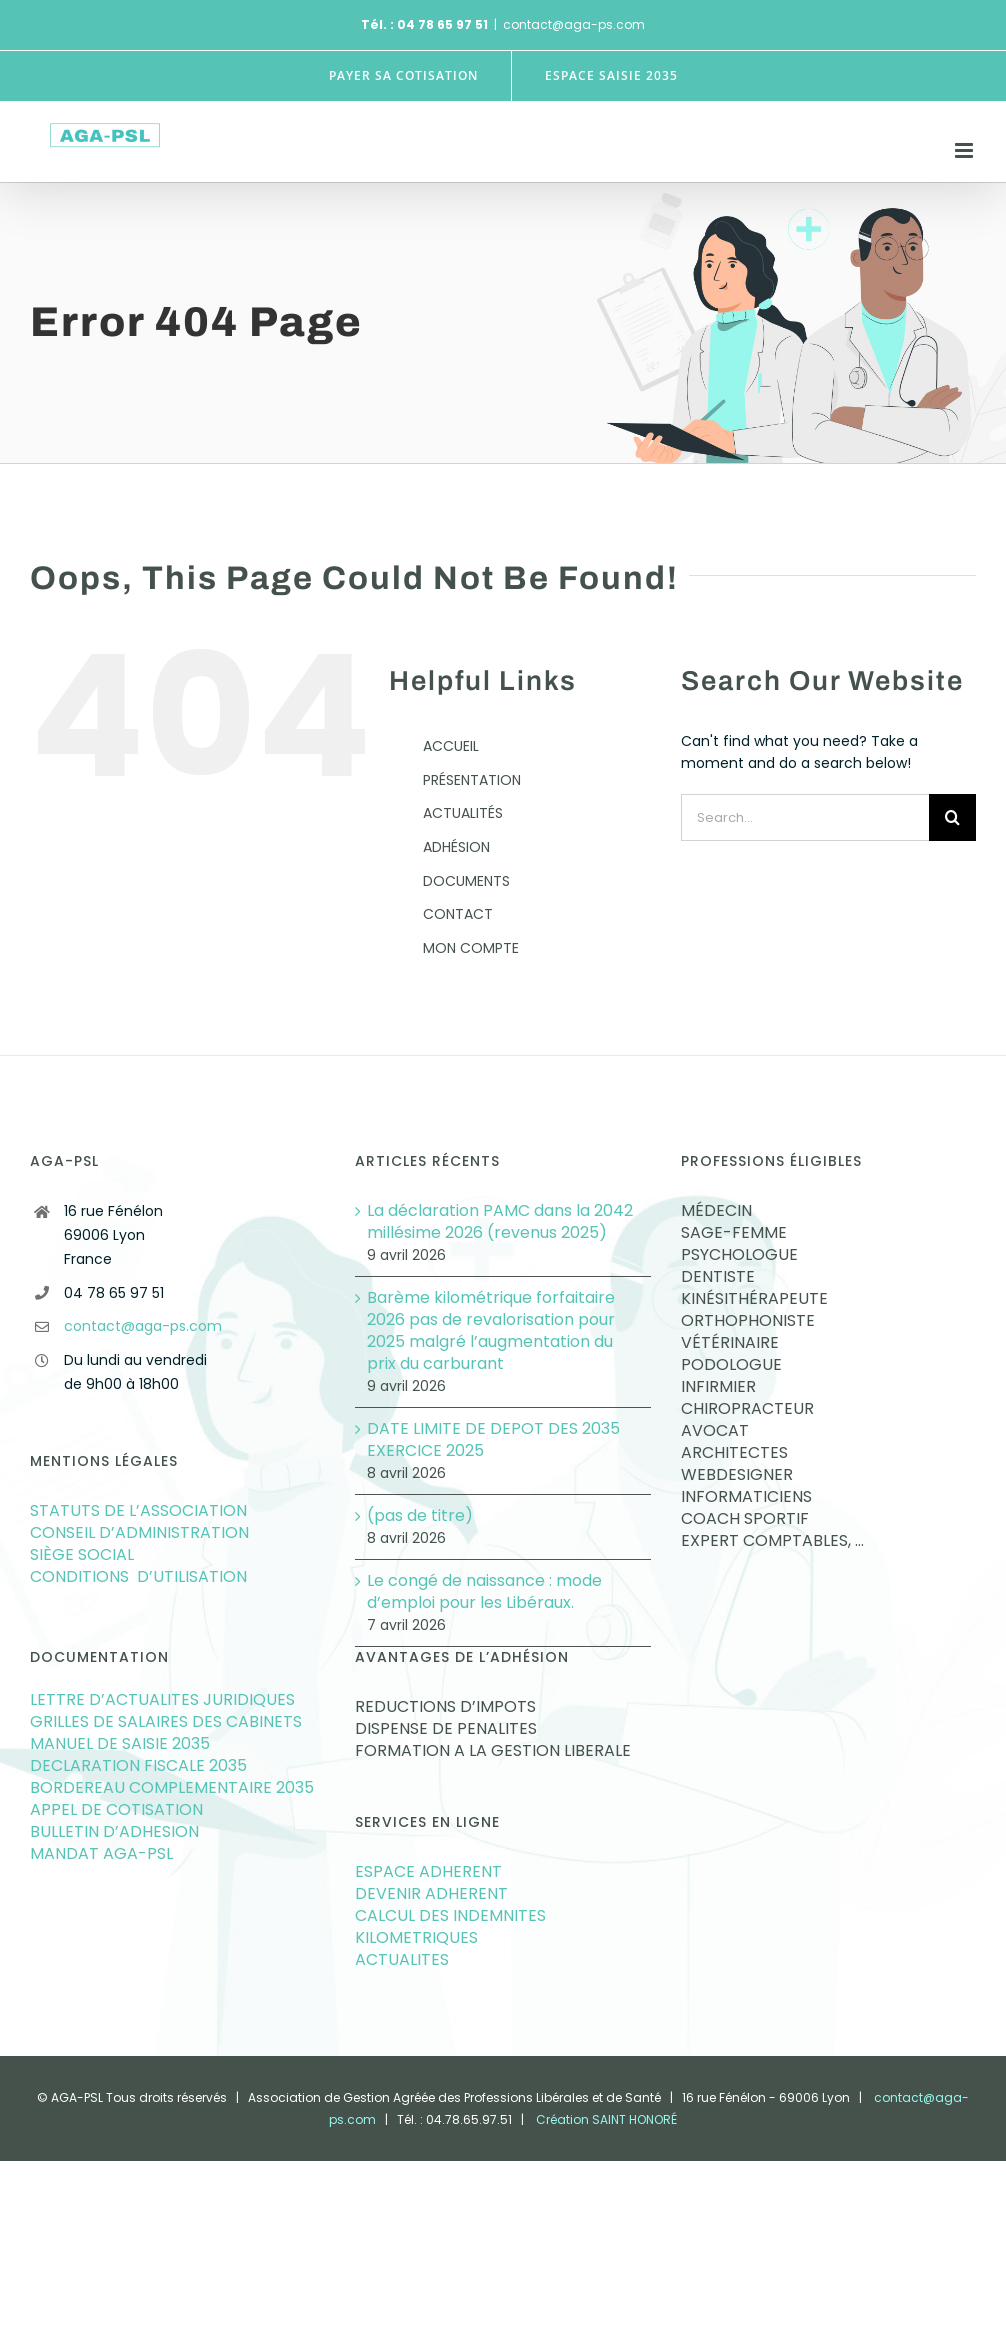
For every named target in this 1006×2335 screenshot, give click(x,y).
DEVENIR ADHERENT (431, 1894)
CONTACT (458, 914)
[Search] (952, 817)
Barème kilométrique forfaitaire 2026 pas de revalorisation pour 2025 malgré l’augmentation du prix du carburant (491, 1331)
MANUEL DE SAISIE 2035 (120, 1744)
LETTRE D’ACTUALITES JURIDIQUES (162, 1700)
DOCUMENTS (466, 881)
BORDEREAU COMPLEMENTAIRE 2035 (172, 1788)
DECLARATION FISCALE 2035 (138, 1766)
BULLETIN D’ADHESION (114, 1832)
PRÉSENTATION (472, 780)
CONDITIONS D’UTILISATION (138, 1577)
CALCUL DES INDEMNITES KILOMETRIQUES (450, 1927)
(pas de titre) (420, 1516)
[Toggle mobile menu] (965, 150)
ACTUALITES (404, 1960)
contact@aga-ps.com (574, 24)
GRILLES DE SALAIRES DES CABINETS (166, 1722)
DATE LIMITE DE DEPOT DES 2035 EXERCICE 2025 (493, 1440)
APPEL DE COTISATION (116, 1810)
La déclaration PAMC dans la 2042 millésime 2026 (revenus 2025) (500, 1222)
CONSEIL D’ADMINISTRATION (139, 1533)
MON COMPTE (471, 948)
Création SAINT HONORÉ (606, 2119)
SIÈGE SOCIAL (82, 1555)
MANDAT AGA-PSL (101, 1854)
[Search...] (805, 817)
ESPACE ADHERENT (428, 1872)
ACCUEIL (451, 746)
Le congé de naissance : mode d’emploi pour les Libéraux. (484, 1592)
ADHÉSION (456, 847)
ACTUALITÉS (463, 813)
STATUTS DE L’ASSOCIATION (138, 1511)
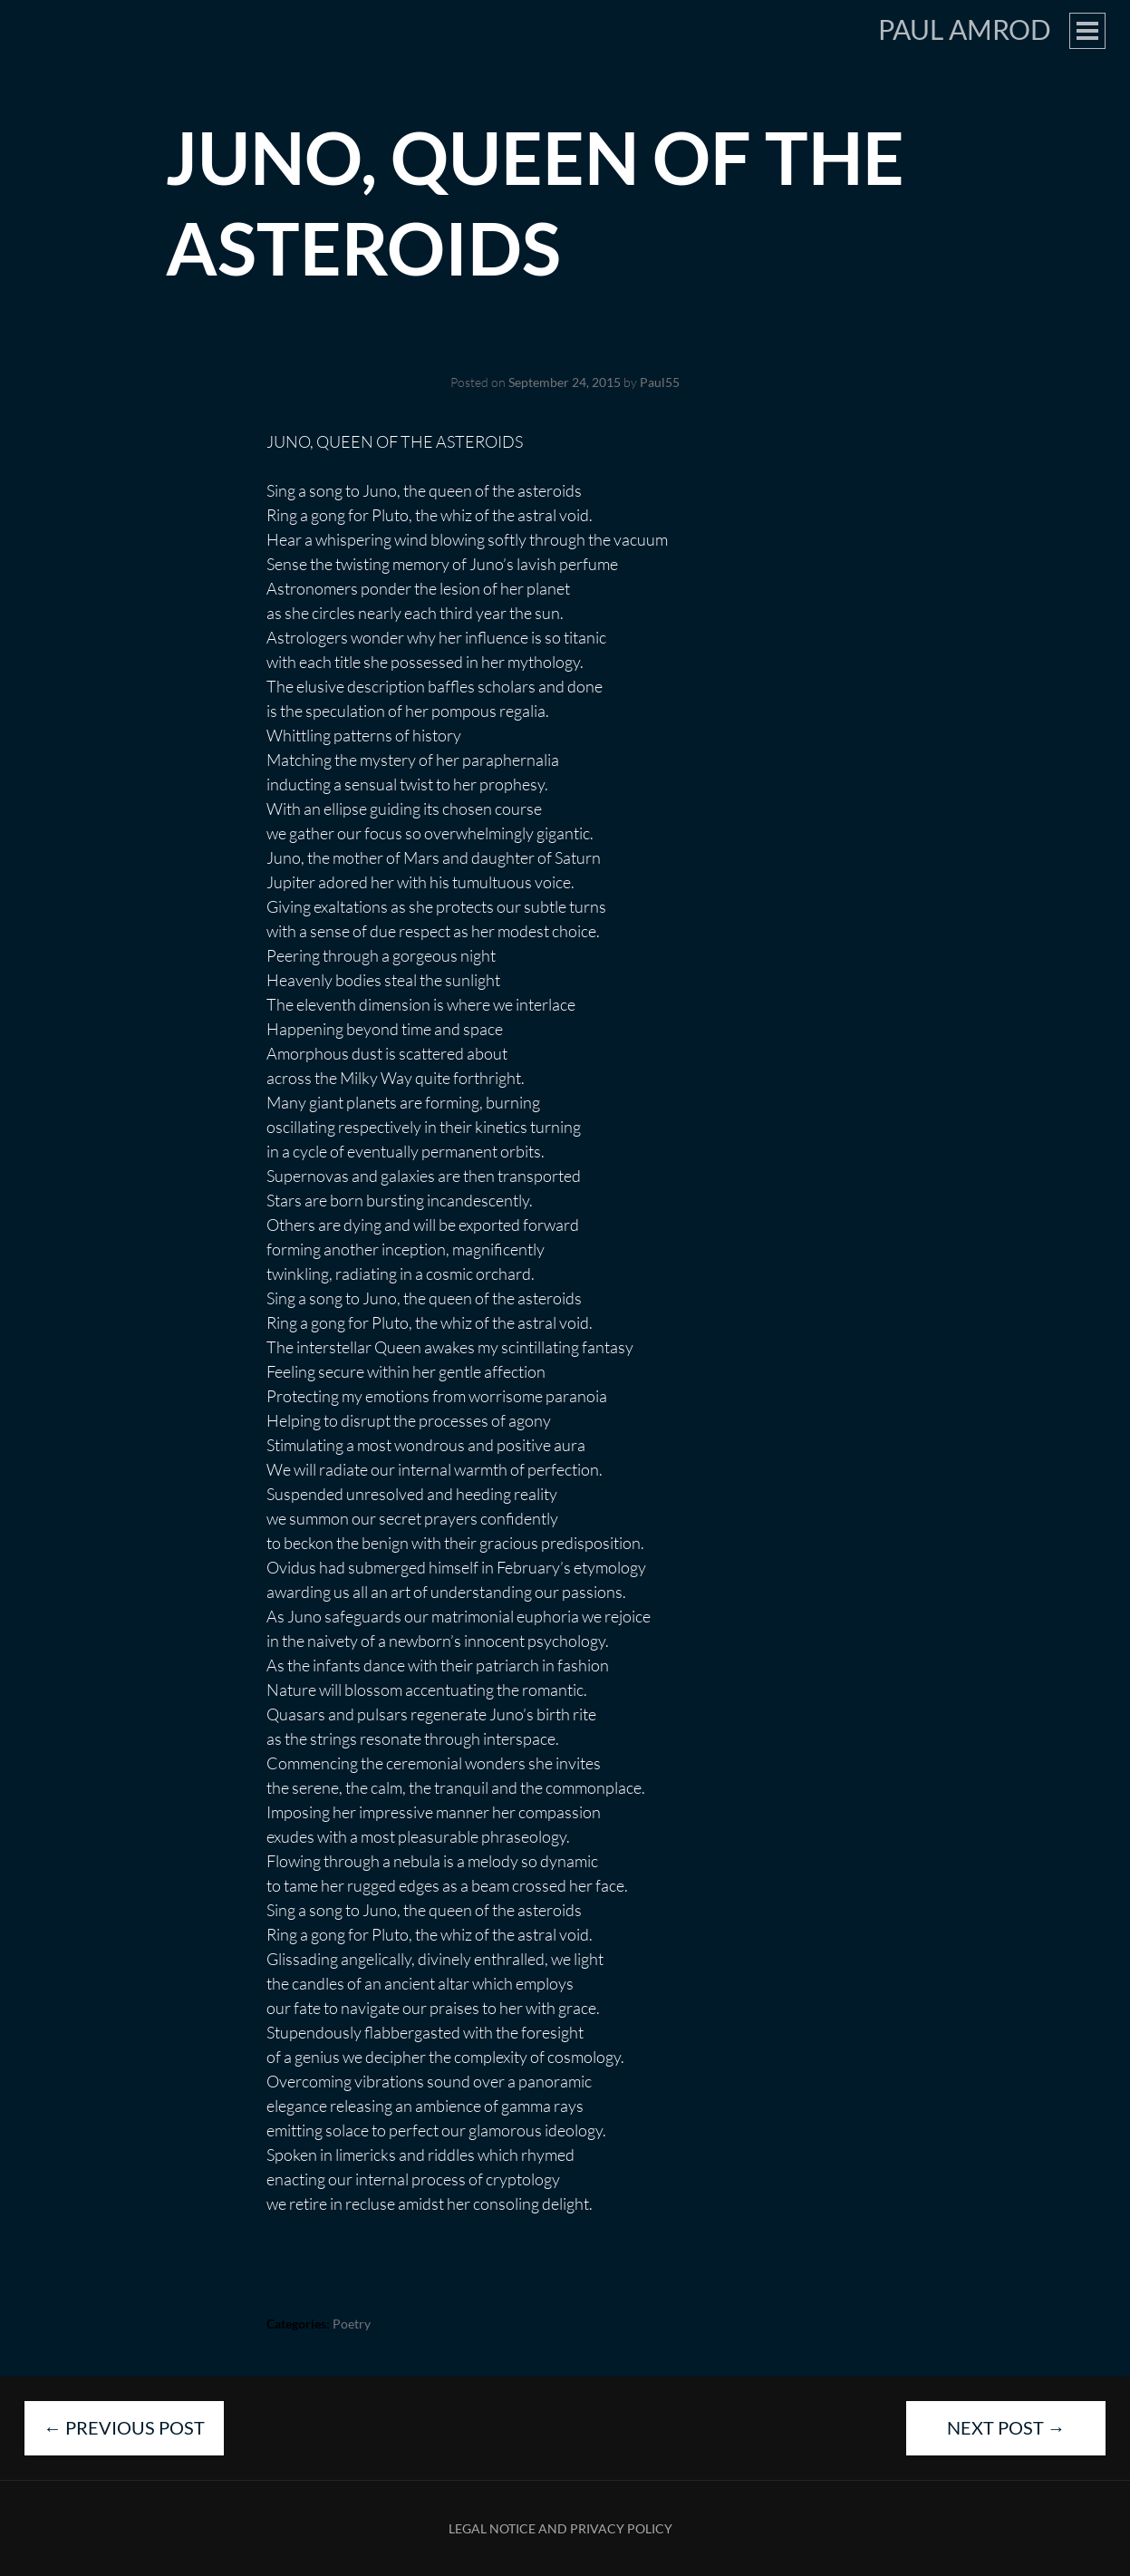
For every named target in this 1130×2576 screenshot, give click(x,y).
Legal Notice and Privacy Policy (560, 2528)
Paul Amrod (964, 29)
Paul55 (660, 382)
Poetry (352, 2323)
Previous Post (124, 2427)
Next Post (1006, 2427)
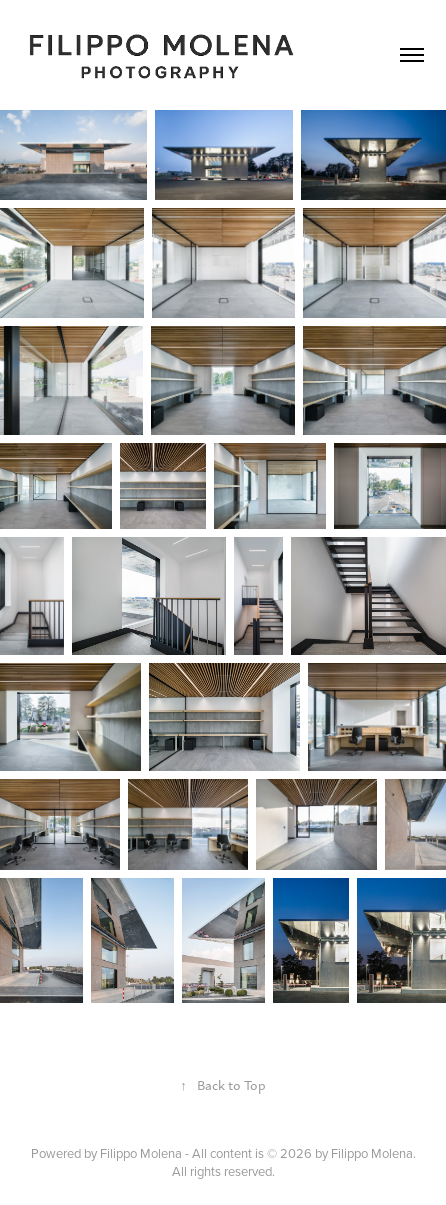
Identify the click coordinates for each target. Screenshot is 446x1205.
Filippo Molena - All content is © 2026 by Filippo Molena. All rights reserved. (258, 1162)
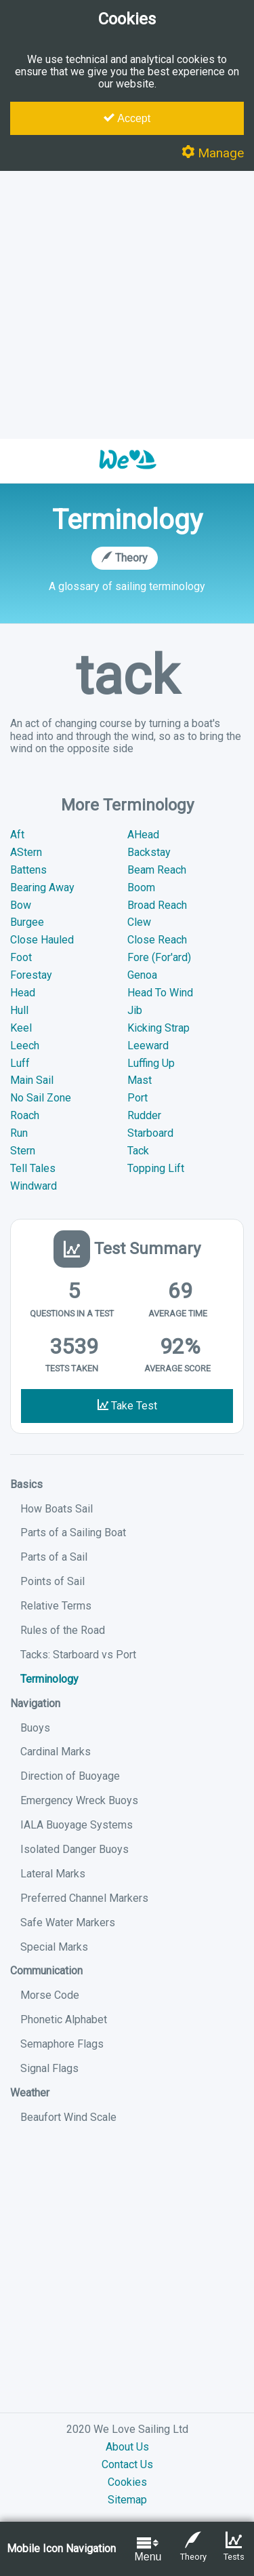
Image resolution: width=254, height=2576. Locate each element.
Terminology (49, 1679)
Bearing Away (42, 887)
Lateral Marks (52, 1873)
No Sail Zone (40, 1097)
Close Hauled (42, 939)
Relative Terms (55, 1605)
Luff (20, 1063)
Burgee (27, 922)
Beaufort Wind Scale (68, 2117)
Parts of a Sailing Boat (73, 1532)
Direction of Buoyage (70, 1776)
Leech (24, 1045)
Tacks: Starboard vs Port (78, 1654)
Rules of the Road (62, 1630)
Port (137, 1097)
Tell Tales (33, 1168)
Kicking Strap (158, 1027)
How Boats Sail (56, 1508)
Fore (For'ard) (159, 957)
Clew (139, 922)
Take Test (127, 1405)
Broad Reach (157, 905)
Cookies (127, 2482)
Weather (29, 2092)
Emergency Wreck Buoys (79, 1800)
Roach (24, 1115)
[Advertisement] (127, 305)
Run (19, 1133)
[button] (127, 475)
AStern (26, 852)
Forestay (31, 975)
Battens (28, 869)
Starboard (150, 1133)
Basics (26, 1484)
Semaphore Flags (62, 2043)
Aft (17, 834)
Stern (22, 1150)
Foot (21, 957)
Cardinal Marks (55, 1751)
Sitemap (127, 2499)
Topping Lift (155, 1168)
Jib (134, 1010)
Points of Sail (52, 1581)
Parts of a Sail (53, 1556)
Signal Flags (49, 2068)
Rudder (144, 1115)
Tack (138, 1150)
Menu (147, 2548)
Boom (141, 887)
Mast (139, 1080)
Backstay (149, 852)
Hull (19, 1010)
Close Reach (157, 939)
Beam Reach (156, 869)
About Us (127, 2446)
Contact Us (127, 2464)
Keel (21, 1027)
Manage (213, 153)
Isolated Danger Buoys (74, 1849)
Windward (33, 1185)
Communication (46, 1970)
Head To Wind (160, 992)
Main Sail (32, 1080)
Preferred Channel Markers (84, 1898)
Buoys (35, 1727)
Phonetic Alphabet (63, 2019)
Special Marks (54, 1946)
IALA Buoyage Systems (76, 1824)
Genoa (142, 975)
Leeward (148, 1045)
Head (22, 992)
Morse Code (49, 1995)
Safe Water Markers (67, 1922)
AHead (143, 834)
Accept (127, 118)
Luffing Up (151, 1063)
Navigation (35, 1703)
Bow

**Exercise brief:**
Convert all of the material above into a JSON list of strings, with one string per line and no blank lines. Leave the pictures out.

**Written response:**
[
  "For every named target in this 1006×2335 screenshot, give click(x,y).",
  "DEVENIR ADHERENT (431, 1894)",
  "CONTACT (458, 914)",
  "[Search] (952, 817)",
  "Barème kilométrique forfaitaire 2026 pas de revalorisation pour 2025 malgré l’augmentation du prix du carburant (491, 1331)",
  "MANUEL DE SAISIE 2035 (120, 1744)",
  "LETTRE D’ACTUALITES JURIDIQUES (162, 1700)",
  "DOCUMENTS (466, 881)",
  "BORDEREAU COMPLEMENTAIRE 2035 (172, 1788)",
  "DECLARATION FISCALE 2035 (138, 1766)",
  "BULLETIN D’ADHESION (114, 1832)",
  "PRÉSENTATION (472, 780)",
  "CONDITIONS D’UTILISATION (138, 1577)",
  "CALCUL DES INDEMNITES KILOMETRIQUES (450, 1927)",
  "(pas de titre) (420, 1516)",
  "[Toggle mobile menu] (965, 150)",
  "ACTUALITES (404, 1960)",
  "contact@aga-ps.com (574, 24)",
  "GRILLES DE SALAIRES DES CABINETS (166, 1722)",
  "DATE LIMITE DE DEPOT DES 2035 EXERCICE 2025 (493, 1440)",
  "APPEL DE COTISATION (116, 1810)",
  "La déclaration PAMC dans la 2042 millésime 2026 (revenus 2025) (500, 1222)",
  "CONSEIL D’ADMINISTRATION (139, 1533)",
  "MON COMPTE (471, 948)",
  "Création SAINT HONORÉ (606, 2119)",
  "SIÈGE SOCIAL (82, 1555)",
  "MANDAT AGA-PSL (101, 1854)",
  "[Search...] (805, 817)",
  "ESPACE ADHERENT (428, 1872)",
  "ACCUEIL (451, 746)",
  "Le congé de naissance : mode d’emploi pour les Libéraux. (484, 1592)",
  "ADHÉSION (456, 847)",
  "ACTUALITÉS (463, 813)",
  "STATUTS DE L’ASSOCIATION (138, 1511)",
  "For every named target in this 1130×2576 screenshot, give click(x,y).",
  "Legal Notice and Privacy Policy (560, 2528)",
  "Paul Amrod (964, 29)",
  "Paul55 (660, 382)",
  "Poetry (352, 2323)",
  "Previous Post (124, 2427)",
  "Next Post (1006, 2427)",
  "Identify the click coordinates for each target. Screenshot is 446x1205.",
  "Filippo Molena - All content is © 2026 by Filippo Molena. All rights reserved. (258, 1162)",
  "Image resolution: width=254, height=2576. Locate each element.",
  "Terminology (49, 1679)",
  "Bearing Away (42, 887)",
  "Lateral Marks (52, 1873)",
  "No Sail Zone (40, 1097)",
  "Close Hauled (42, 939)",
  "Relative Terms (55, 1605)",
  "Luff (20, 1063)",
  "Burgee (27, 922)",
  "Beaufort Wind Scale (68, 2117)",
  "Parts of a Sailing Boat (73, 1532)",
  "Direction of Buoyage (70, 1776)",
  "Leech (24, 1045)",
  "Tacks: Starboard vs Port (78, 1654)",
  "Rules of the Road (62, 1630)",
  "Port (137, 1097)",
  "Tell Tales (33, 1168)",
  "Kicking Strap (158, 1027)",
  "How Boats Sail (56, 1508)",
  "Fore (For'ard) (159, 957)",
  "Clew (139, 922)",
  "Take Test (127, 1405)",
  "Broad Reach (157, 905)",
  "Cookies (127, 2482)",
  "Weather (29, 2092)",
  "Emergency Wreck Buoys (79, 1800)",
  "Roach (24, 1115)",
  "[Advertisement] (127, 305)",
  "Run (19, 1133)",
  "[button] (127, 475)",
  "AStern (26, 852)",
  "Forestay (31, 975)",
  "Battens (28, 869)",
  "Starboard (150, 1133)",
  "Basics (26, 1484)",
  "Semaphore Flags (62, 2043)",
  "Aft (17, 834)",
  "Stern (22, 1150)",
  "Foot (21, 957)",
  "Cardinal Marks (55, 1751)",
  "Sitemap (127, 2499)",
  "Topping Lift (155, 1168)",
  "Jib (134, 1010)",
  "Points of Sail (52, 1581)",
  "Parts of a Sail (53, 1556)",
  "Signal Flags (49, 2068)",
  "Rudder (144, 1115)",
  "Tack (138, 1150)",
  "Menu (147, 2548)",
  "Boom (141, 887)",
  "Mast (139, 1080)",
  "Backstay (149, 852)",
  "Hull (19, 1010)",
  "Close Reach (157, 939)",
  "Beam Reach (156, 869)",
  "About Us (127, 2446)",
  "Contact Us (127, 2464)",
  "Keel (21, 1027)",
  "Manage (213, 153)",
  "Isolated Danger Buoys (74, 1849)",
  "Windward (33, 1185)",
  "Communication (46, 1970)",
  "Head To Wind (160, 992)",
  "Main Sail (32, 1080)",
  "Preferred Channel Markers (84, 1898)",
  "Buoys (35, 1727)",
  "Phonetic Alphabet (63, 2019)",
  "Special Marks (54, 1946)",
  "IALA Buoyage Systems (76, 1824)",
  "Genoa (142, 975)",
  "Leeward (148, 1045)",
  "Head (22, 992)",
  "Morse Code (49, 1995)",
  "Safe Water Markers (67, 1922)",
  "AHead (143, 834)",
  "Accept (127, 118)",
  "Luffing Up (151, 1063)",
  "Navigation (35, 1703)",
  "Bow"
]